Duke ( DUK) stopped getting the royal treatment.

The company -- worshipped by retail investors who embrace its lofty dividend -- stirred up some detractors on Thursday with news of a major earnings miss. The company posted a first-quarter operating profit of 32 cents a share that fell a nickel shy of the consensus estimate and a full dime below last year's results.

Duke Energy North America, the company's faltering merchant energy division, shouldered the entire blame. The unit suffered an unexpected $93 million "mark-to-market" loss, erasing 6 cents from quarterly profits, that turnaround CEO Paul Anderson deemed unacceptable.

"The majority of our businesses posted solid earnings," Anderson told analysts during a conference call on Thursday. "But we continue to be dogged by issues at DENA."

In total, DENA posted a loss before interest and taxes of $521 million in the quarter. The bulk of the losses stemmed from a new $325 million charge taken on power plants that Duke is trying to sell. For analysts, the charge signaled two things. First, Duke may quickly be nearing a sale of its distressed power plants in the southeastern U.S. And second, the company may wind up getting even less than it thought for the plants and, therefore, face additional charges going forward.

Even excluding the special charge, DENA reported a $106 million loss that could threaten its plan to keep full-year losses to $300 million.
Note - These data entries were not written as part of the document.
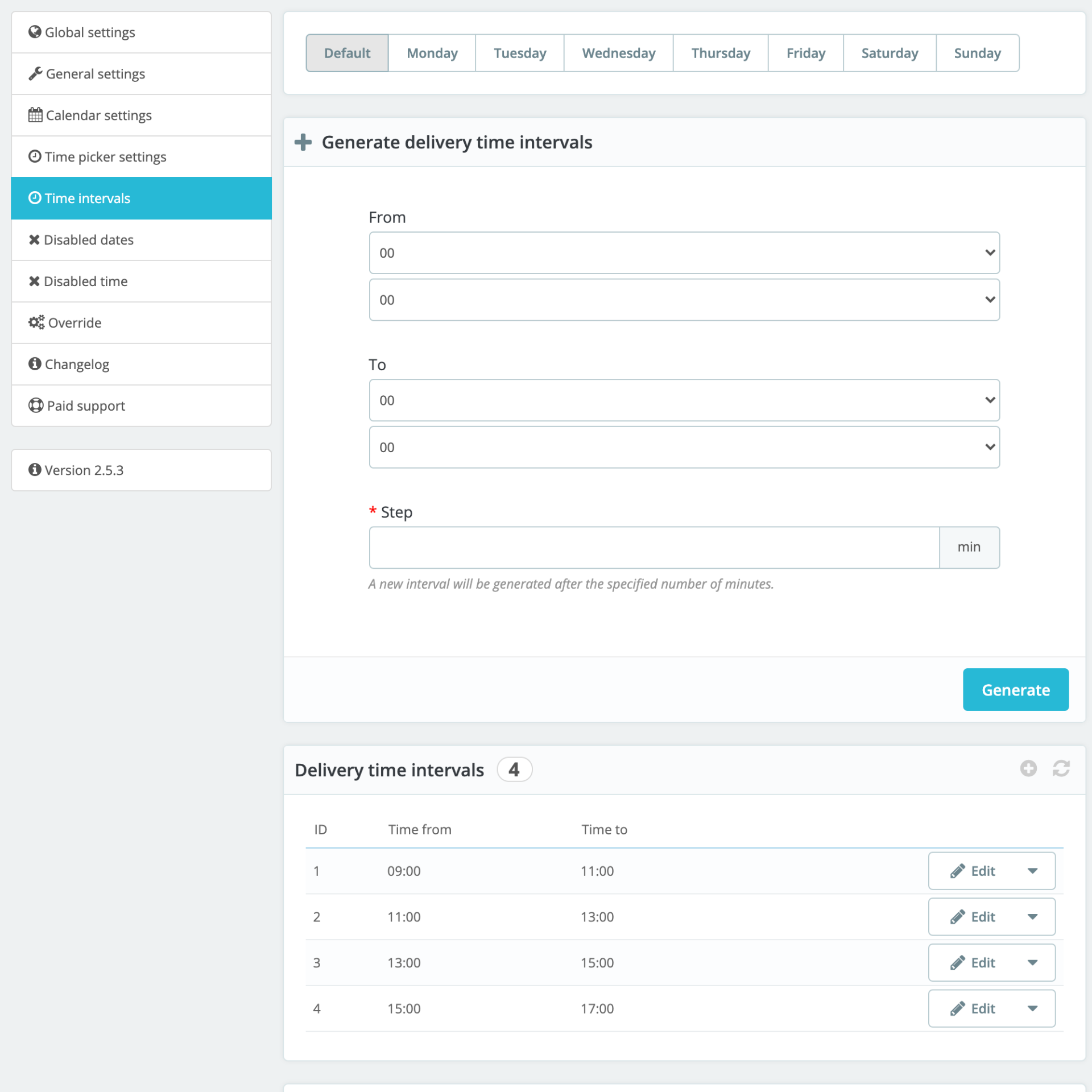Click the General settings wrench icon

click(35, 73)
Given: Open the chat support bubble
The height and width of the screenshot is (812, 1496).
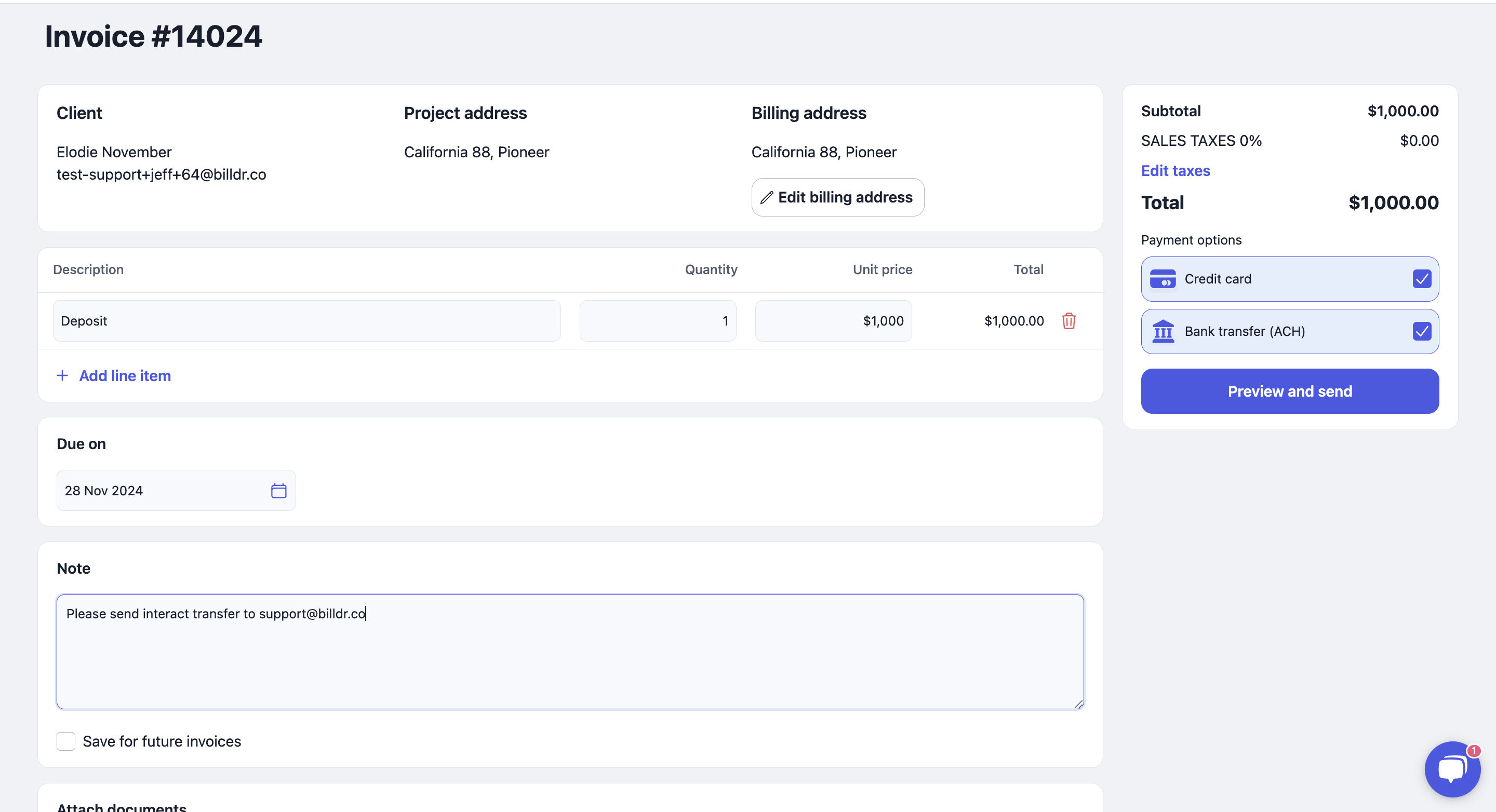Looking at the screenshot, I should click(1451, 769).
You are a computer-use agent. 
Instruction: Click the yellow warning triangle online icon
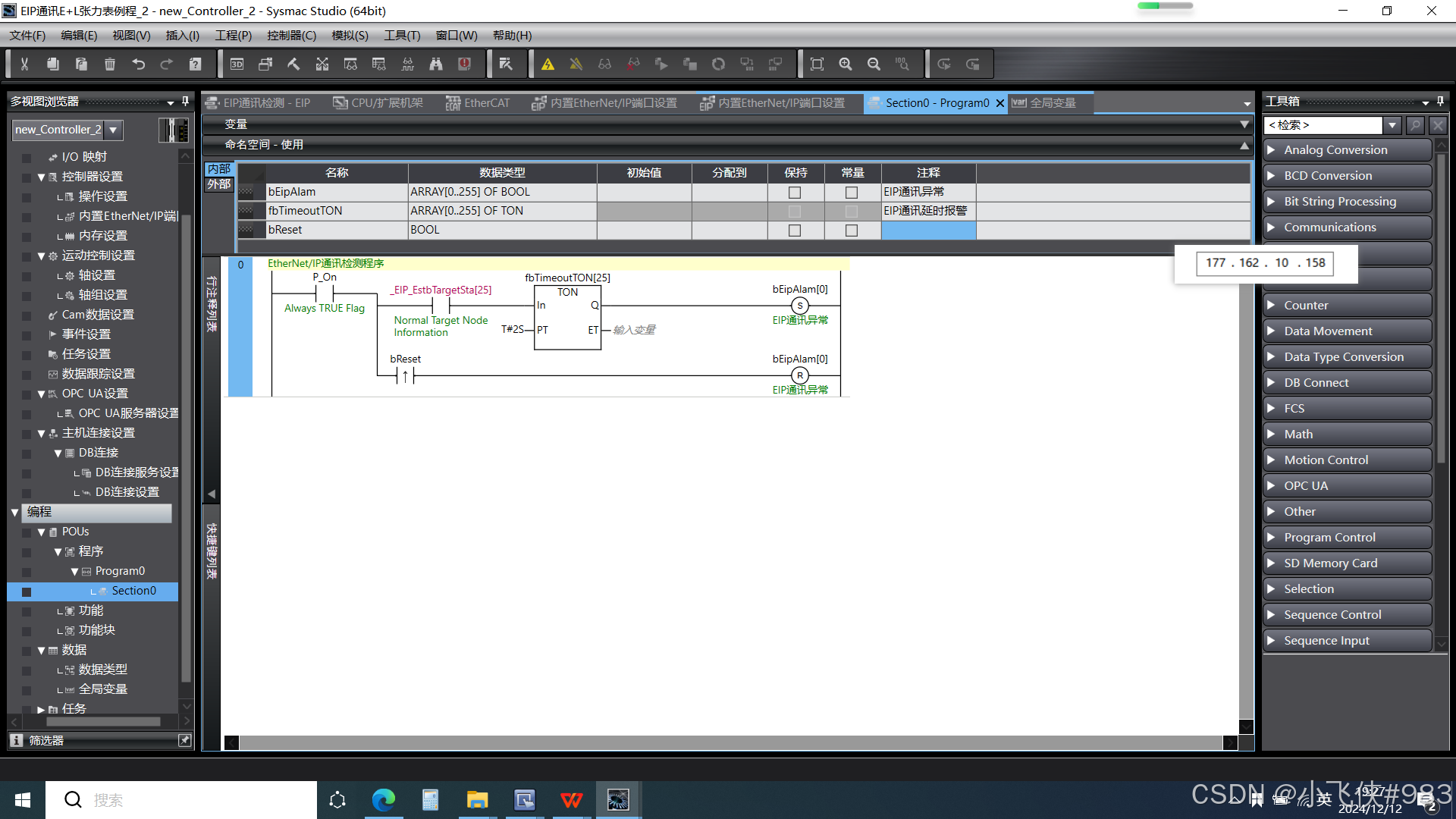tap(548, 64)
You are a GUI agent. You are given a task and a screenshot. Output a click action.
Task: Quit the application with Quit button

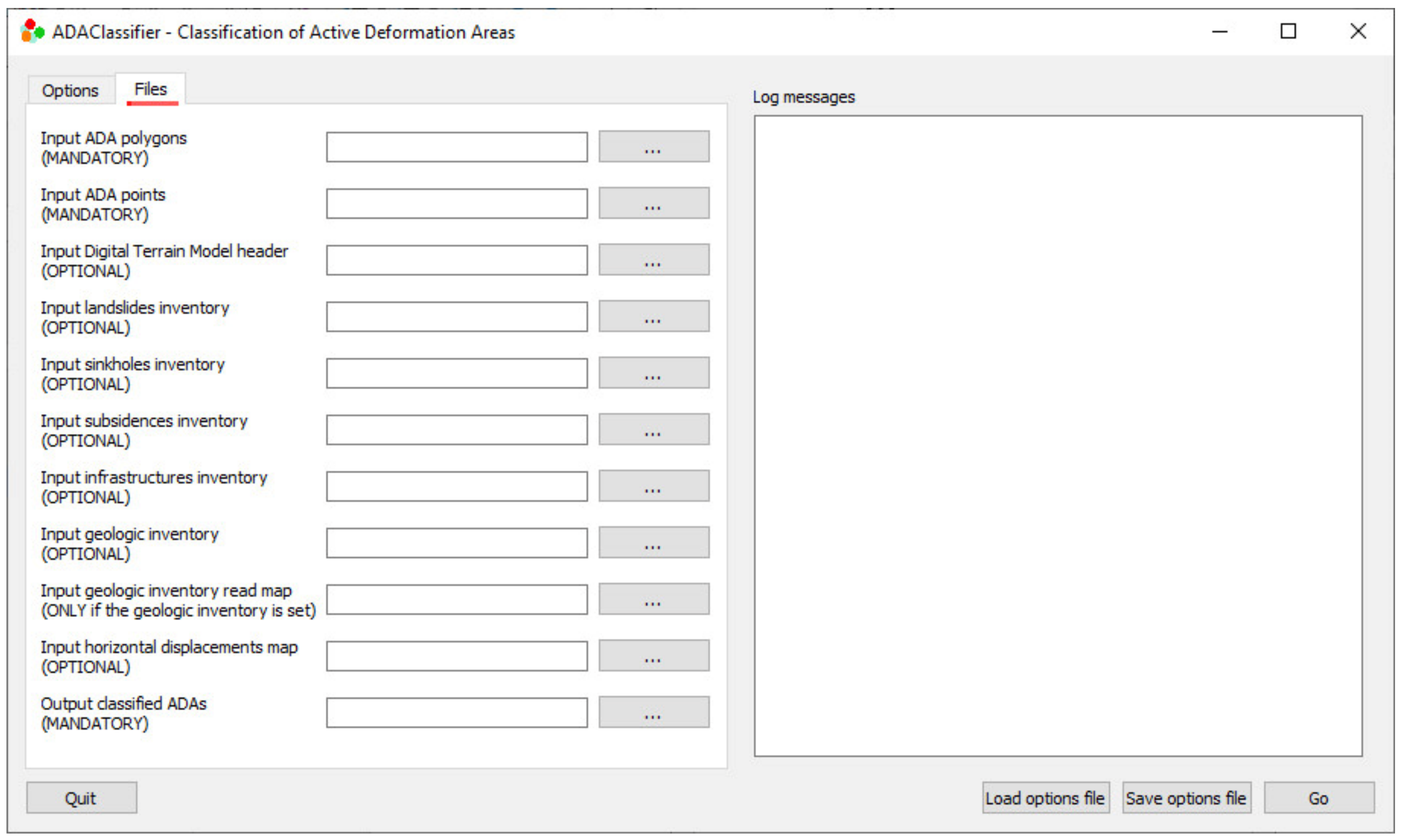81,798
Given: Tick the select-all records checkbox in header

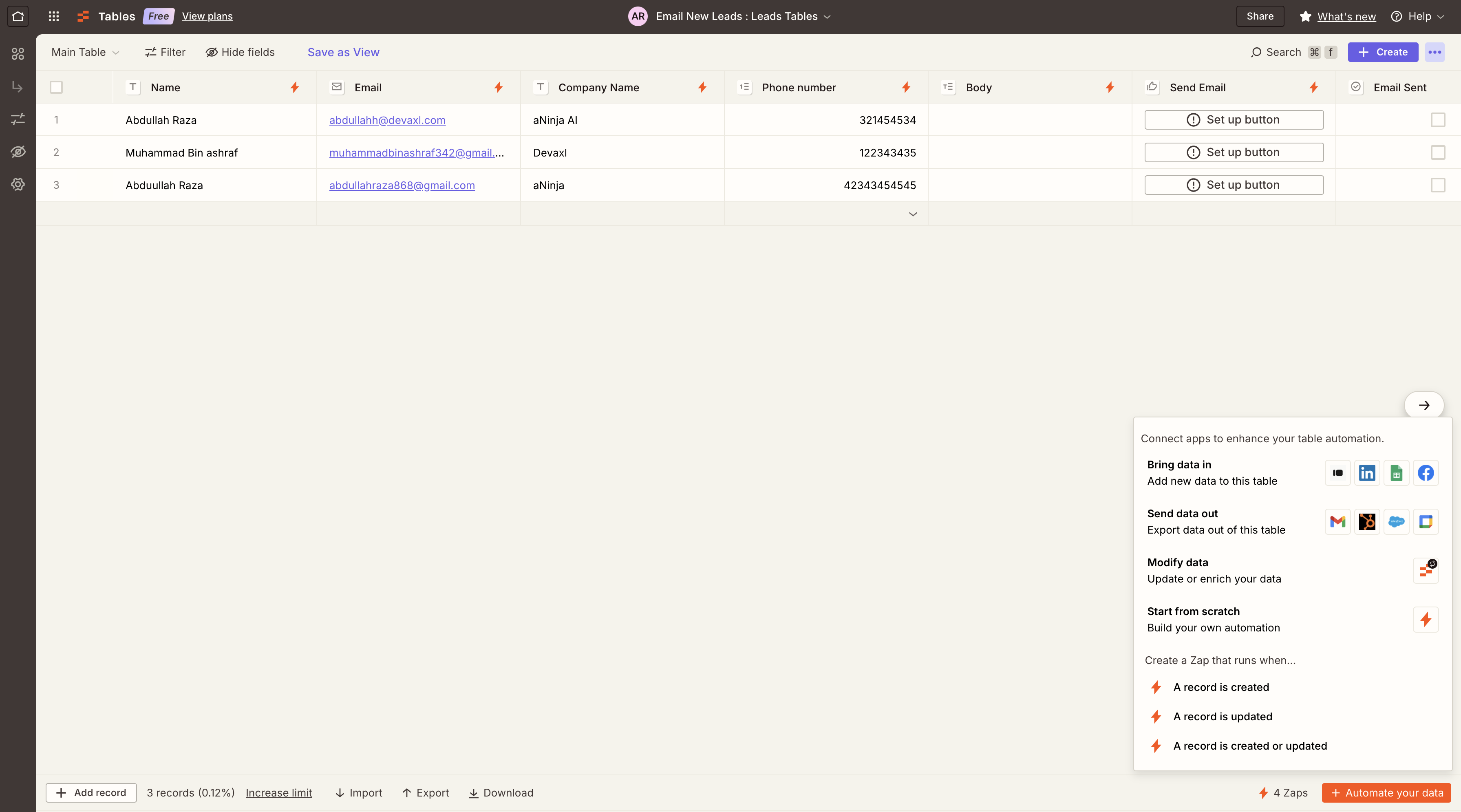Looking at the screenshot, I should 56,87.
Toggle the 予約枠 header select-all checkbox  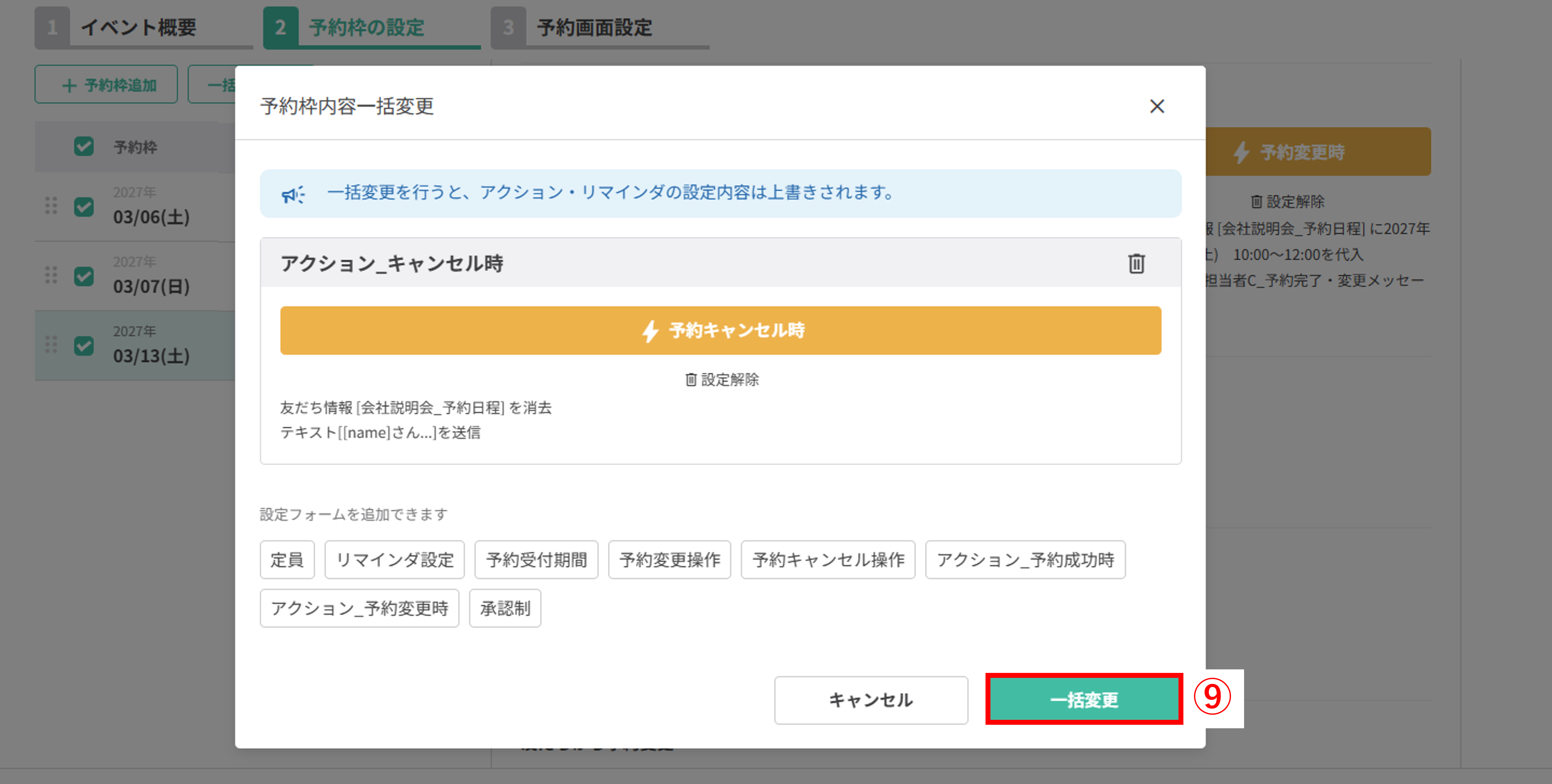coord(84,146)
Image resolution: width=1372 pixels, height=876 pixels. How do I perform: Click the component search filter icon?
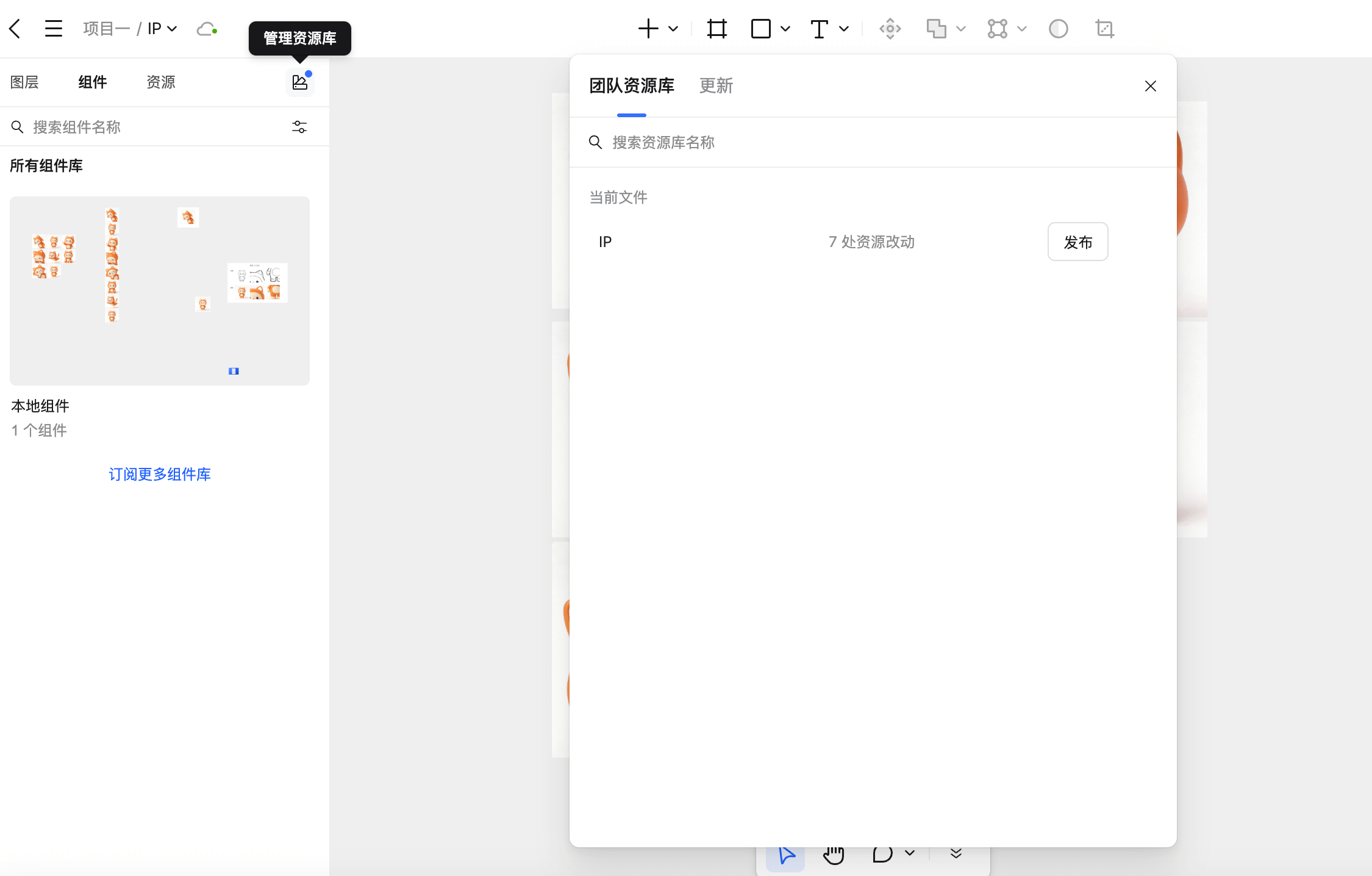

The latest loss came after DENA got "whipped around by a negative mark-to-market position" on some mothballed power plants, Anderson explained. The company will continue to face mark-to-market exposure "as long as we have a mark-to-market book out there," he added.

For some time, Duke has struggled to reduce its trading exposure and stem the losses at DENA. But Anderson compares that turnaround effort to "eating an elephant. You just have to start one bite at a time."

Still, Anderson is already talking about "playing offense" in Duke's other business units. The company actually raised its capital budget to reinvest in nuclear assets inside its core electric business. Looking forward, Duke is eyeballing growth opportunities in gas transmission and field services as well.

The latter of those units is having a "banner year" already, Anderson noted. At Duke Energy Field Services, first-quarter profits more than tripled to $92 million. Ironically, trading activities -- which hurt DENA -- significantly boosted DEFS' results. The division also benefited from easy comparisons to a particularly weak quarter a year ago.

Crescent Resources, the company's real estate division, also kicked off the year with a bang. For the first time ever, Duke actually broke out the earnings for this division separately. It posted first-quarter profits of $60 million -- up from break-even last year -- and suggested that late-year profits tend to be even higher. For now, the company remains generally unconcerned about rising interest rates cutting into its real estate business.

"The current markets seem very robust," Anderson said. "In general, the strategy hasn't changed from where it was."

In the meantime, Crescent -- considered a noncore business by some -- is clearly lifting results. Credit Suisse First Boston analyst Dan Eggers was quick to note the strengths and weaknesses in the company's latest quarter.

"First-quarter results benefited meaningfully from DEFS and the Crescent real estate business," he wrote, "while DENA was significantly off the mark."

Eggers has a neutral recommendation and a $20 price target on Duke's stock. The shares were down 3.5% to $21.05 halfway through Thursday's session.

Debt reduction, totaling just $200 million, abated in the recent quarter. But the company plans to make "significant" progress in this area during the second half and remains comfortable with its long-range targets.

In the meantime, Anderson remains "neutral" on the company's full-year earnings guidance following the first quarter. He did say he's seen some early signs of improvement in Duke's most challenged business. For example, he said, all of Duke's California power plants were recently running at "full-tilt." But he stopped well short of predicting a turnaround in the depressed power market.

Anderson was far more upbeat about the company's prospects overall.

"Clearly, momentum is now working for us instead of against us," he declared.